** Begin ARTICLE **

Dual-walled coiled tubing assemblies are used to dispose an electric device, such as an electric submersible pump into a wellbore. Dual-walled coiled tubing assemblies include an inner coiled tubing string and an outer coiled tubing string as well as a power cable.

Description

    BACKGROUND OF THE INVENTION
  • 1. Field of the Invention
  • The invention relates generally to the use of strings of coiled tubing to dispose devices, such as electrical submersible pumps into a wellbore.
  • 2. Description of the Related Art
  • Electric submersible pumps (ESPs) are used to pump hydrocarbon fluids and/or water from subterranean locations. ESPs require electrical power to be supplied to them from surface. A typical ESP assembly includes a centrifugal pump that is mounted to an electrical motor. A power cable extends from the surface to the motor of the ESP assembly. Conventionally, when ESPs are run into a wellbore, the power cable is strapped to the outer surface of production tubing sections.
  • SUMMARY OF THE INVENTION
  • The invention provides systems and methods for disposing an ESP, or similar device, into a wellbore using running arrangements which incorporate inner and outer coiled tubing strings as well as a power cable which provides power to the motor of the ESP. In a first described embodiment, a power cable is disposed radially between inner and outer coiled tubing strings. In a second described embodiment, a power cable is disposed within the inner coiled tubing string. These running arrangements provide flow paths which allow for the flow of produced fluids. In certain embodiments, two flow paths are provided.
  • The use of dual-walled coiled tubing string running assemblies provides the possibility of injecting an ESP into a live well which has pressure at surface. Depending upon the corrosiveness of the wellbore environment and the cable location (i.e., within the inner coiled tubing string or between the inner and outer coiled tubing strings), tubing of different grades, including Cr16, could be used. With the proper selection of coiled tubing and ESP components, arrangements constructed in accordance with the present invention provide the potential to run an ESP assembly deeper into a well than conventional technologies permit.
  • Production arrangements are described which use dual-walled coiled tubing run ESPs to produce hydrocarbon production fluids from wellbores. Embodiments are described wherein capillary lines are located within the dual-walled coiled tubing assembly. The invention encompasses dual-walled coiled tubing assemblies that are used to dispose an electric device (such as an ESP) into a wellbore. Additionally, the invention encompasses hydrocarbon production assemblies that include an ESP as well as a dual-walled coiled tubing assembly that is used to dispose the ESP into a wellbore.

** End ARTICLE **

- _WRITTEN EXERCISE 1_: Reproduce the passage of the coiled tubing patent text starting at "BACKGROUND OF THE" and ending at "production tubing sections.".

** Begin MATERIAL PROVIDED **

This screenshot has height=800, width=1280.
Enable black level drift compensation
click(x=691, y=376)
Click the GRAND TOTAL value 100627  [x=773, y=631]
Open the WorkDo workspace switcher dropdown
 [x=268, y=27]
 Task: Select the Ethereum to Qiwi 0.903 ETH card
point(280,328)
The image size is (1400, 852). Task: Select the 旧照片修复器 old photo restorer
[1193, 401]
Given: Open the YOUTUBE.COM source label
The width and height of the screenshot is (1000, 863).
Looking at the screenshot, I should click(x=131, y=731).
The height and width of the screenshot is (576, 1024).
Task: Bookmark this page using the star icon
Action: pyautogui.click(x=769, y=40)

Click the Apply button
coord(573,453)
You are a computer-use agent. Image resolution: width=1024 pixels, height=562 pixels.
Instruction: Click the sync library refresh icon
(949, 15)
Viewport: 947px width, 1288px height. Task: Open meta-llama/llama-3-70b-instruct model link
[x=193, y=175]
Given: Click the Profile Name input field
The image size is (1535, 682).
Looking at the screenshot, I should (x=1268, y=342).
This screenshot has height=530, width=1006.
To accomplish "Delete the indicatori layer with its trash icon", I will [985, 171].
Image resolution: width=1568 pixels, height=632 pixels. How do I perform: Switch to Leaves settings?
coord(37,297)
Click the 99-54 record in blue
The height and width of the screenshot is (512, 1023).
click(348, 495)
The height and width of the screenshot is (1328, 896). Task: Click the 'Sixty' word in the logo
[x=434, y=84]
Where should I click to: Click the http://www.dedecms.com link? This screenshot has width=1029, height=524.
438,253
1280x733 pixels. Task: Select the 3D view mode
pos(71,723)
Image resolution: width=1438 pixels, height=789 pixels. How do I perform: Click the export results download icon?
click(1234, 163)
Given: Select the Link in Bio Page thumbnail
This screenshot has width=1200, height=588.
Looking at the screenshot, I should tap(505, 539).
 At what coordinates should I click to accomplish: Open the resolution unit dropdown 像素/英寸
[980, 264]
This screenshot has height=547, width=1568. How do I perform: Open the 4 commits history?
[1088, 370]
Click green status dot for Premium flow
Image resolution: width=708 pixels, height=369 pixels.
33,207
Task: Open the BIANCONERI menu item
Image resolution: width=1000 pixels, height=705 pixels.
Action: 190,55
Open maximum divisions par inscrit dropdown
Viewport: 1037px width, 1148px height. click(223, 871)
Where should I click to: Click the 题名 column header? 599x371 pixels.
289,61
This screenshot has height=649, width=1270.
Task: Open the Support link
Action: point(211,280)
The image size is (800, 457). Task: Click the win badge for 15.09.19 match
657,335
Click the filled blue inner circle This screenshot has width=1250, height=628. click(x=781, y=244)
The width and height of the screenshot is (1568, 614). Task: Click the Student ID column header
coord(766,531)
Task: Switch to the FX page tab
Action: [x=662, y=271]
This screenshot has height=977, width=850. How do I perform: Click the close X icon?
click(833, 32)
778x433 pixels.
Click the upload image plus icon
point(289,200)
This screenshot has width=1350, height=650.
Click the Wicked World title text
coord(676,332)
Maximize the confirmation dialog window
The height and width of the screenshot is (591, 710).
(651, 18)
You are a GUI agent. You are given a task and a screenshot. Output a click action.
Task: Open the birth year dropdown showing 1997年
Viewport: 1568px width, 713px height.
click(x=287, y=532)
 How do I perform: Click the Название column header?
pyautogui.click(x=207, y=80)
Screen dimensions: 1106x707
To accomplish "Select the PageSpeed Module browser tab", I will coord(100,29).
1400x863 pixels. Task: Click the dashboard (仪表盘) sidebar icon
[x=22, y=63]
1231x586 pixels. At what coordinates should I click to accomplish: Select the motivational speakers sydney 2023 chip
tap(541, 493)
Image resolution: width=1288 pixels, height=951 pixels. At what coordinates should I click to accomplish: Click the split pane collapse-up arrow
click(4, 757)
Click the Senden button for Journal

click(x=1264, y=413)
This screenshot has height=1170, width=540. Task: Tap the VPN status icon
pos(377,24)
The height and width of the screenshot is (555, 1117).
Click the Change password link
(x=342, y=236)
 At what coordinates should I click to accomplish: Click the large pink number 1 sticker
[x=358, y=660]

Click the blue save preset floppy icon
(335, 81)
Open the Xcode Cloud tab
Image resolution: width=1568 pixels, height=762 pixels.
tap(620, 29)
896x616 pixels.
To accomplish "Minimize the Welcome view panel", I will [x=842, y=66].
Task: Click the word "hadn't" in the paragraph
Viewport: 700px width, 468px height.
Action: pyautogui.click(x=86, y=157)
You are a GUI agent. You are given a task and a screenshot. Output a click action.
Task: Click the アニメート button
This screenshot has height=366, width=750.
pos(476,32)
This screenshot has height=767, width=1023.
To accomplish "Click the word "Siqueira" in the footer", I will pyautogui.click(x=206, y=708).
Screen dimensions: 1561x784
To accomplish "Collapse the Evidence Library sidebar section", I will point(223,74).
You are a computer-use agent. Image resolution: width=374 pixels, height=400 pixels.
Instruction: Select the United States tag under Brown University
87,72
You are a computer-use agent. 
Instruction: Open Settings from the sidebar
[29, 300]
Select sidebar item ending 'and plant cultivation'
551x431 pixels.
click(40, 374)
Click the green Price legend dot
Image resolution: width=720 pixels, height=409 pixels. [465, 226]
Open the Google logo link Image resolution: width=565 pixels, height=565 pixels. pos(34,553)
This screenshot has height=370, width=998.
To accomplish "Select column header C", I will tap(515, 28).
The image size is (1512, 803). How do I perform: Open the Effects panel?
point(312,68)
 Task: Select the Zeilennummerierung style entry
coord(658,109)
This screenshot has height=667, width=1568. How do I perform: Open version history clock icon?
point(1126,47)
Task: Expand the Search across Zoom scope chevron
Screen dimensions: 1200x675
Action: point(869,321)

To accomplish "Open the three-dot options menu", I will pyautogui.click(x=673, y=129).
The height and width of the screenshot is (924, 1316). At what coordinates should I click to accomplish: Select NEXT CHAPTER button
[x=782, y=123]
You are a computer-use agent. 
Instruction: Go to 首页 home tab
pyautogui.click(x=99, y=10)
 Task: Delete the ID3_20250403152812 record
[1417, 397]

** End MATERIAL PROVIDED **

- _WRITTEN EXERCISE 2_: Format the lines of the listing as a JSON list of strings, one string per line and blank lines omitted, starting at the line that contains "At what coordinates should I click to accomplish: Open" and ending at the line that contains "pyautogui.click(x=207, y=80)".

- _RIGHT ANSWER 1_:
BACKGROUND OF THE INVENTION
  • 1. Field of the Invention
  • The invention relates generally to the use of strings of coiled tubing to dispose devices, such as electrical submersible pumps into a wellbore.
  • 2. Description of the Related Art
  • Electric submersible pumps (ESPs) are used to pump hydrocarbon fluids and/or water from subterranean locations. ESPs require electrical power to be supplied to them from surface. A typical ESP assembly includes a centrifugal pump that is mounted to an electrical motor. A power cable extends from the surface to the motor of the ESP assembly. Conventionally, when ESPs are run into a wellbore, the power cable is strapped to the outer surface of production tubing sections.

- _RIGHT ANSWER 2_:
[
  " At what coordinates should I click to accomplish: Open the resolution unit dropdown 像素/英寸",
  "[980, 264]",
  "This screenshot has height=547, width=1568. How do I perform: Open the 4 commits history?",
  "[1088, 370]",
  "Click green status dot for Premium flow",
  "Image resolution: width=708 pixels, height=369 pixels.",
  "33,207",
  "Task: Open the BIANCONERI menu item",
  "Image resolution: width=1000 pixels, height=705 pixels.",
  "Action: 190,55",
  "Open maximum divisions par inscrit dropdown",
  "Viewport: 1037px width, 1148px height. click(223, 871)",
  "Where should I click to: Click the 题名 column header? 599x371 pixels.",
  "289,61",
  "This screenshot has height=649, width=1270.",
  "Task: Open the Support link",
  "Action: point(211,280)",
  "The image size is (800, 457). Task: Click the win badge for 15.09.19 match",
  "657,335",
  "Click the filled blue inner circle This screenshot has width=1250, height=628. click(x=781, y=244)",
  "The width and height of the screenshot is (1568, 614). Task: Click the Student ID column header",
  "coord(766,531)",
  "Task: Switch to the FX page tab",
  "Action: [x=662, y=271]",
  "This screenshot has height=977, width=850. How do I perform: Click the close X icon?",
  "click(833, 32)",
  "778x433 pixels.",
  "Click the upload image plus icon",
  "point(289,200)",
  "This screenshot has width=1350, height=650.",
  "Click the Wicked World title text",
  "coord(676,332)",
  "Maximize the confirmation dialog window",
  "The height and width of the screenshot is (591, 710).",
  "(651, 18)",
  "You are a GUI agent. You are given a task and a screenshot. Output a click action.",
  "Task: Open the birth year dropdown showing 1997年",
  "Viewport: 1568px width, 713px height.",
  "click(x=287, y=532)",
  " How do I perform: Click the Название column header?",
  "pyautogui.click(x=207, y=80)"
]